Sibylle was a bimonthly fashion magazine that was published in East Germany and then in Germany from 1956 to 1995. The magazine was subtitled Zeitschrift für Mode und Kultur (Magazine for fashion and culture). It is known as the most famous fashion magazine of East Germany and was called Vogue of East Germany.

==History and profile==
Sibylle was launched by a photographer, Sibylle Gerstner, in 1956. She was also the founding editor-in-chief of the magazine of which the goal was first to educate women on how to dress. In 1961 she was replaced by Margot Pfannstiel in the post. Following this change the goal of Sibylle became to encourage feminine elegance and fashion with no political concern. The magazine was published on a bimonthly basis first by the Modeinstitut Berlin and then, by the Verlag für die Frau. Therefore, the headquarters of the magazine moved from Berlin to Leipzig.

Sibylle covered brands from East German and other communist countries without featuring those reflecting the Western consumerism. In other words, it never focused on stimulating consumption or creating incentives to buy.

However, the magazine did not always represent the official approach of the state, particularly by the late 1960s and during the 1980s. Each issue of the magazine was controlled by the women's commission of the party's central committee before the publication. Ute Mahler, a photographer and curator who worked for Sibylle, argued that the East German authorities did not consider the magazine as a significant publication and therefore, censorship was not strict. Nevertheless, some of the issues of Sibylle were not permitted by the East German authorities due to its coverage of women wearing blue jeans or mini skirts; in one case, a frown was retouched into a smile.

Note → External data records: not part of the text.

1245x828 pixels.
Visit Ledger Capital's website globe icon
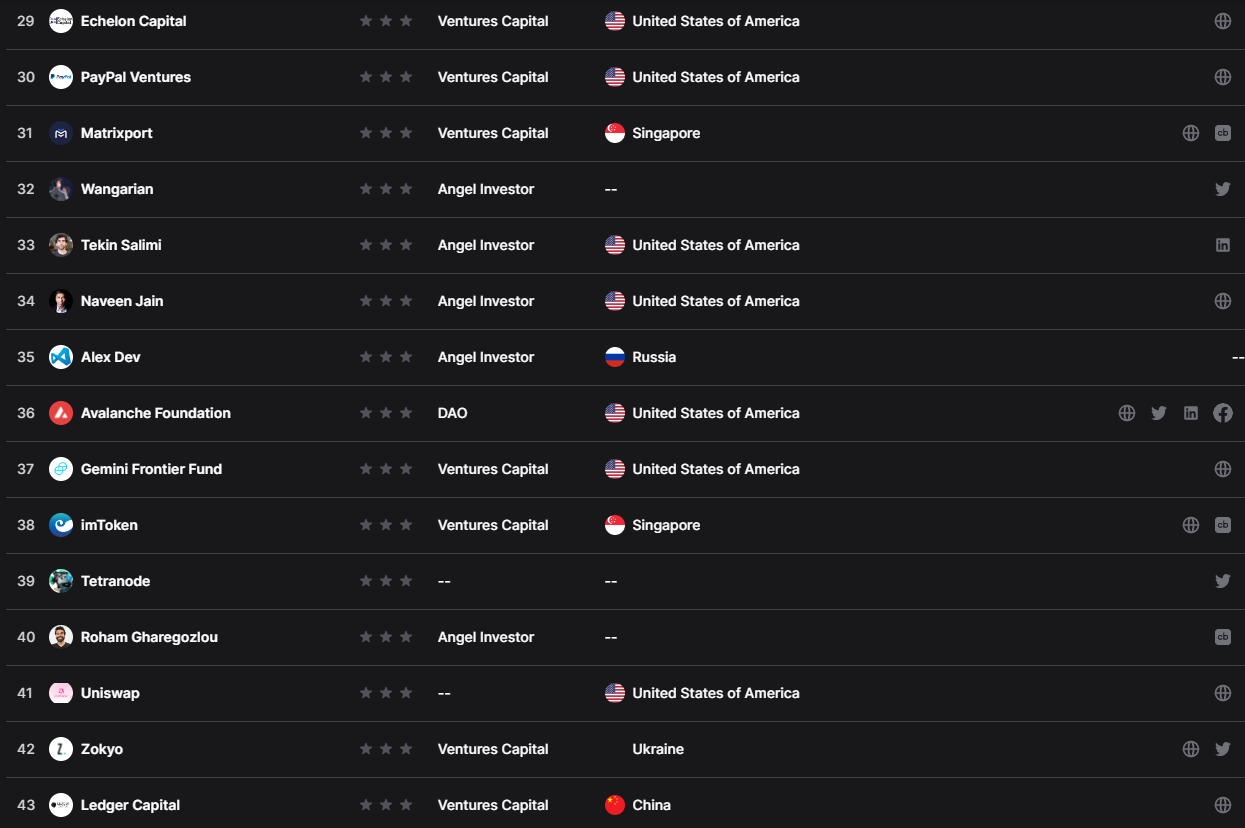[1222, 805]
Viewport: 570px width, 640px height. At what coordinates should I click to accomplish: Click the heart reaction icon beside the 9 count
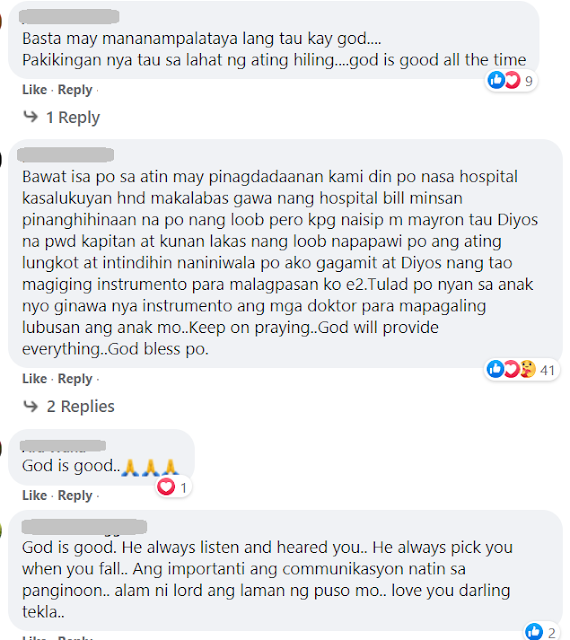tap(512, 80)
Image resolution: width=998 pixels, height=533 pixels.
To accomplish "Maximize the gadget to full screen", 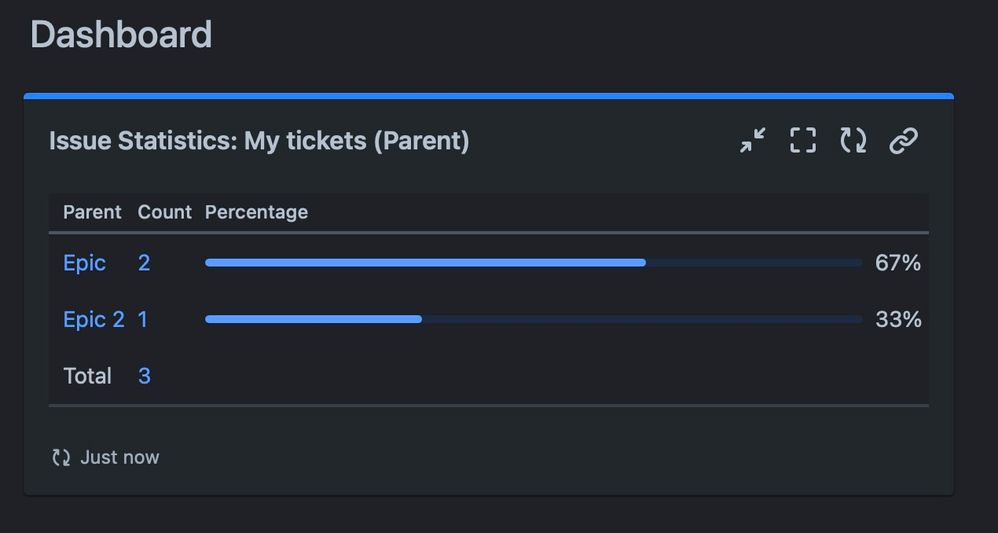I will click(803, 141).
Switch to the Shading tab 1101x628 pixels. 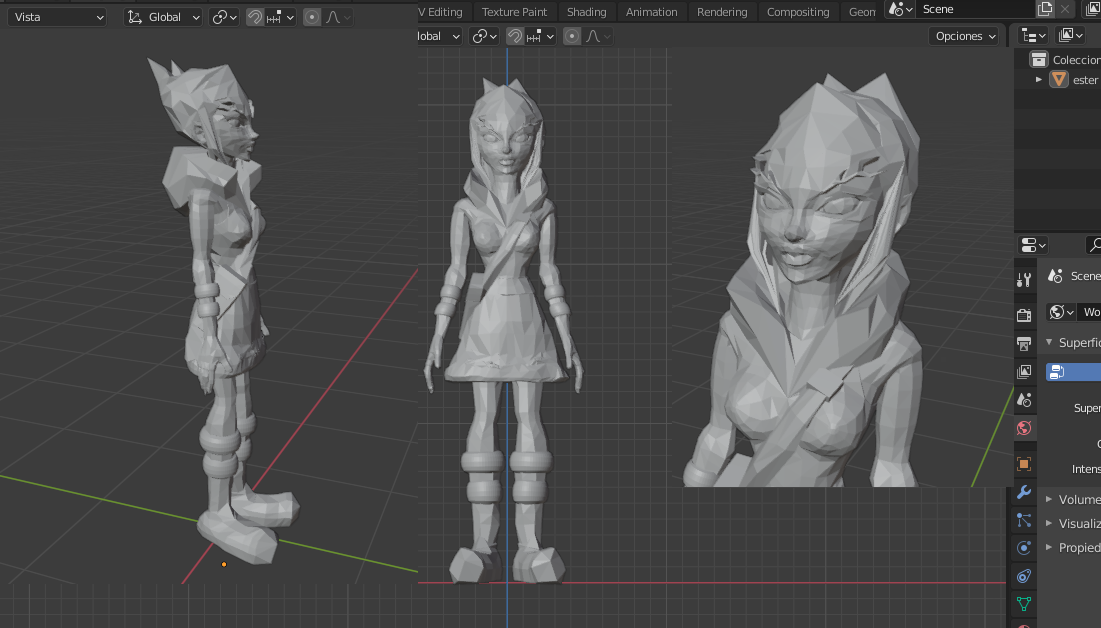tap(587, 11)
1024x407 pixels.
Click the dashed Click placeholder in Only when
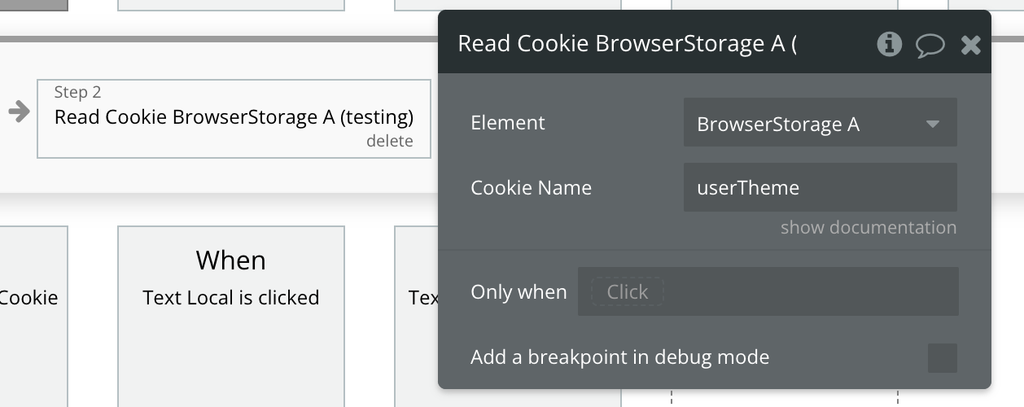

Although Sibylle was a fashion-oriented magazine, it also covered articles dealing with art, literature, travel, theater and included interviews. The magazine allocated forty pages for fashion-related themes and the remaining forty pages for culture-related subjects. The work by German photographers Roger Melis, Günter Rössler, Werner Mahler and Sibylle Bergmann was frequently featured in the magazine. Arno Fischer was another photographer who worked for Sibylle. His revolutionary fashion photographs showing the models in the middle of the street were first published in the magazine. Dorothea Melis was one of the fashion editors of the magazine. Following her assignment to the post by Margot Pfannstiel she redesigned and modernized the magazine.

In addition to fashion photography, Sibylle included daily life photography which featured not only East Germany but also Eastern Europe countries and the Soviet Union. Those taken in Moscow were very frequent. The magazine became very popular among women due to its coverage of sophisticated self-sewing articles which was very popular in the country at that time. It was also sold in Moscow introducing the fashion trends in East Germany to the Soviet women.

For a long time the circulation of Sibylle was 200,000 copies. Following the reunification of Germany the magazine continued to be published. However, due to financial reasons Sibylle folded in 1995.

==Legacy==
In 2001 a documentary film was made about Sibylle. It has also been subject of several exhibitions in different cities of Germany, including Rostock, Rüsselsheim and Cottbus. One of them was in Dresden which opened in April 2018. In June 2019 another exhibition entitled Sibylle – Die Ausstellung was held in Berlin.

In 2016 Ute Mahler published a book covering the photographs and other items published in Sibylle.